Given the utter absurdity of just about everything that happens, Gordon Hessler’s direction is shockingly pedestrian. He doesn’t do anything wrong. He just does everything so… competently. And competent is fine most of the time, but subject matter this ludicrous demands something more daring and innovative in the direction department. But then, maybe it’s Hessler’s matter-of-fact workman’s job of directing that makes the film seem even more unsettling, like some weird old man telling you the foulest, most twisted story imaginable but in a very sane and calm and rational sounding voice. Scriptwriter Christopher Wicking split his time between AIP and Hammer, and his work on both sides of the Atlantic was equally bizarre and uneven. In a way, he seems to have been the perfect match for Hessler, and the duo worked together on Scream and Scream Again as well as some other AIP gothics: The Oblong Box, Cry of the Banshee, and Murders in the Rue Morgue. His Hammer credits include the exceptional Blood from the Mummy’s Tomb and the film that is alternately known as “the film that destroyed Hammer” and “the film that showed us full frontal Nastassja Kinski nudity,” To the Devil… A Daughter.

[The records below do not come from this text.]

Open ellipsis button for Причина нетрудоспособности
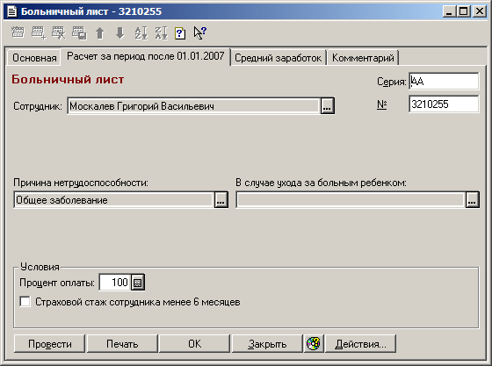The height and width of the screenshot is (366, 492). 221,200
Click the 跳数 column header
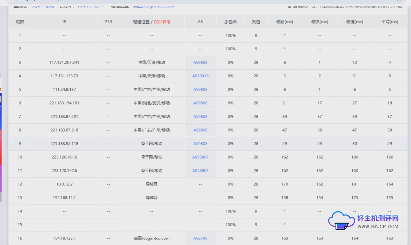 coord(20,21)
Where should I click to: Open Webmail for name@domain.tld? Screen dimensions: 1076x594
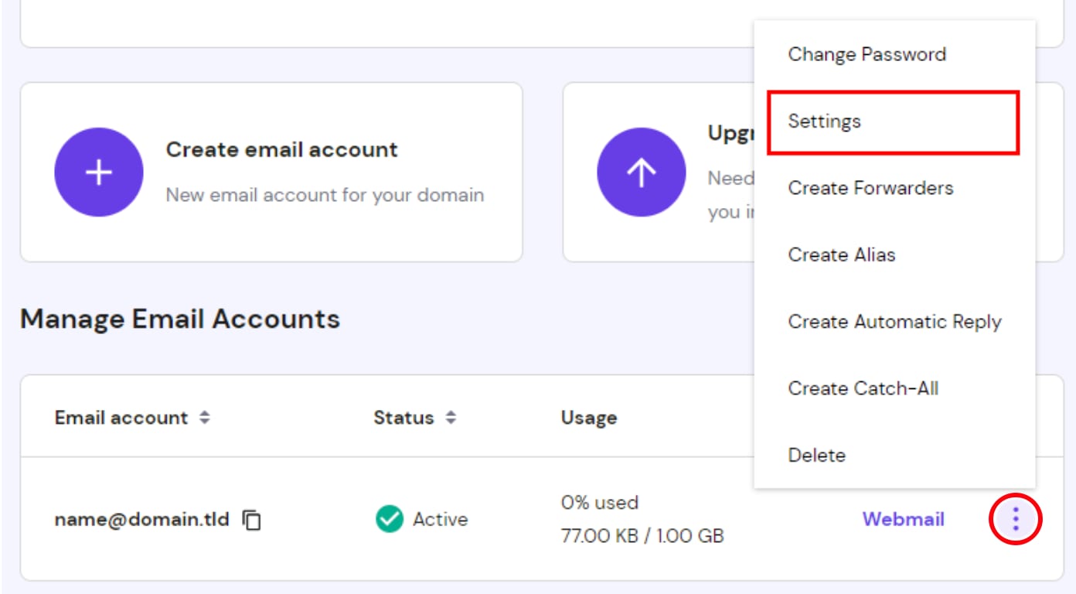pyautogui.click(x=903, y=519)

If you’re not worried about a film making very little sense until the very end, and even then just barely, then Scream and Scream Again is a pretty enjoyable romp. It’s absolutely cracked in the head. As long as you’re not bothered by huge chunks of film that have nothing to do with anything else or big blaring questions that remain unanswered or the fact that the police catch a vampire killer then leave him unattended so they can all go stand around the captain as he calls in a report, then Scream and Scream Again will have you giggling with confused and bewildered glee. It doesn’t matter if you have high, low, or no expectations for this film. It will manage to confound them all.